We have had some rows about it as well as some adult conversations. But nothing has changed.

She says I am being unreasonable - as we spend 2 or 3 nights in each other’s company. Which is me going to her place and waiting while she puts the kids to bed.

I just don’t understand why I’m the one who always get rescheduled. I’ve tried talking to her, but she gets defensive and aggressive and says things like she doesn’t know if the relationship will work rather than discussing the issue.

Any insights appreciated?

OP posts:
MilkTwoSugarsThanks · 03/10/2019 14:22

4 months? Cut & run.

Whatsnewpussyhat · 03/10/2019 14:25

Probably shagging the ex. Stupid to introduce kids so soon.

Call it quits and move on

ThatssomebadhatHarry · 03/10/2019 14:28

gets defensive and aggressive

This is more than enough to move on.

TheMustressMhor · 03/10/2019 14:32

Sorry, OP. In the nicest possible way it doesn't seem as though she's as keen on you as you are on her.

Probably time to call it a day.

Hairyhat · 03/10/2019 14:38

Maybe she's putting her children first? Maybe in this early stage of the relationship she feels she sees you enough?
I'm not sure but if it seems unfair and that you're always last in line, perhaps you're incompatible?

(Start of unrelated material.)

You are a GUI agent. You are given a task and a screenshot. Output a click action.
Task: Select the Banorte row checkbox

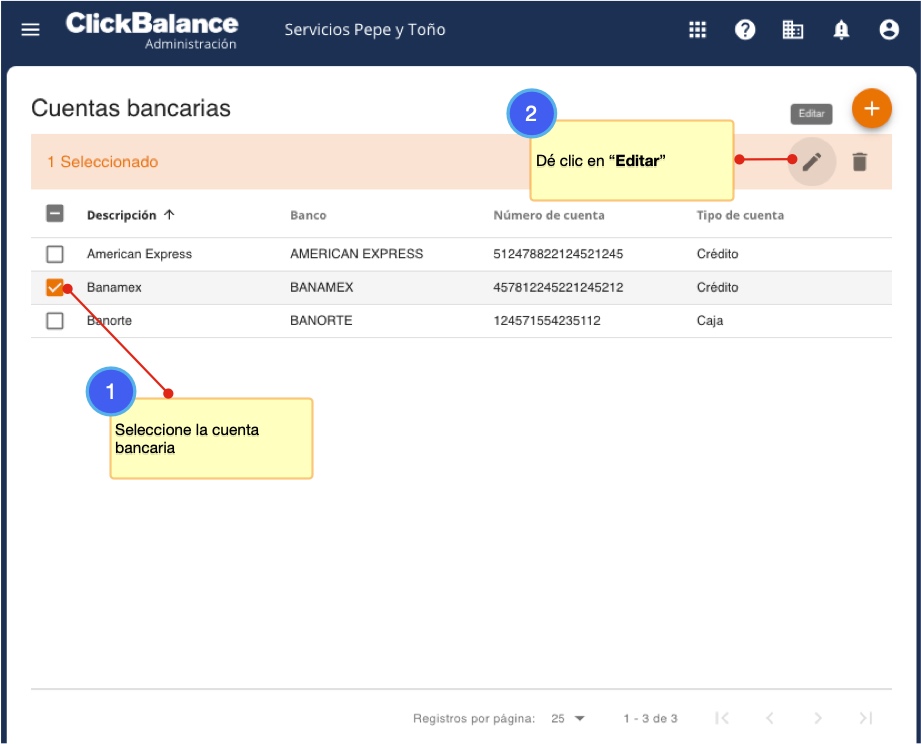click(x=55, y=321)
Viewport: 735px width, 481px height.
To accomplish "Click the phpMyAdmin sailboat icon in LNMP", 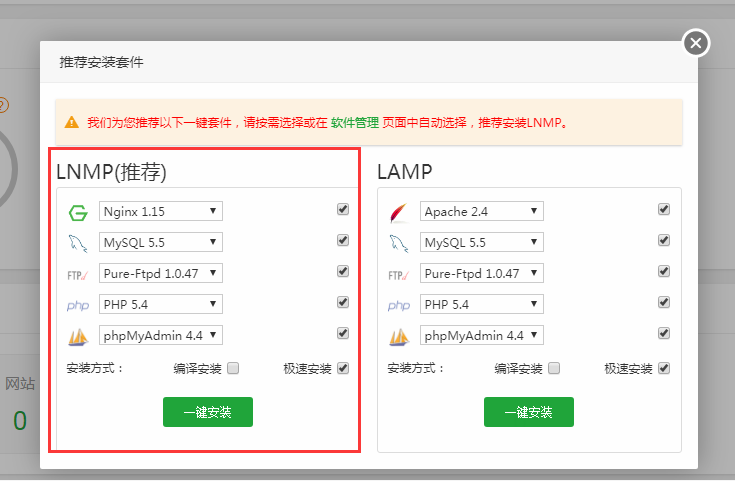I will [x=78, y=336].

Countrylifeornot · 03/10/2019 14:43

She's just not that into you, you're a rebound relationship to save her being alone.

SherbetSaucer · 03/10/2019 15:19

Four months and the kids have already been introduced?? Big NO!! The reason you don’t introduce kids so early is to prevent their involvement in a break up such as the one that you’re imminently facing! Try and be more responsible next time!

KUGA · 03/10/2019 15:19

yep.move on.

CAG12 · 03/10/2019 15:39

Time to move on I think. Sorry, seems like you invested a lot into this quite early on, but sounds like that type of fast and furious relationship that burns out quickly

Livelovebehappy · 03/10/2019 15:39

Cancelling happens when you’re a single parent relying on child care. She probably has a lot of stuff happening behind the scenes if the breakup has been recent, and is getting stressed and angry with you because she feels you’re putting pressure on her amongst everything else. Just give her a bit more space to sort her life out or you risk pushing her away.

Aquamarine1029 · 03/10/2019 15:44

Too much hard work and headache for such a new relationship. Don't be daft. Bin her off.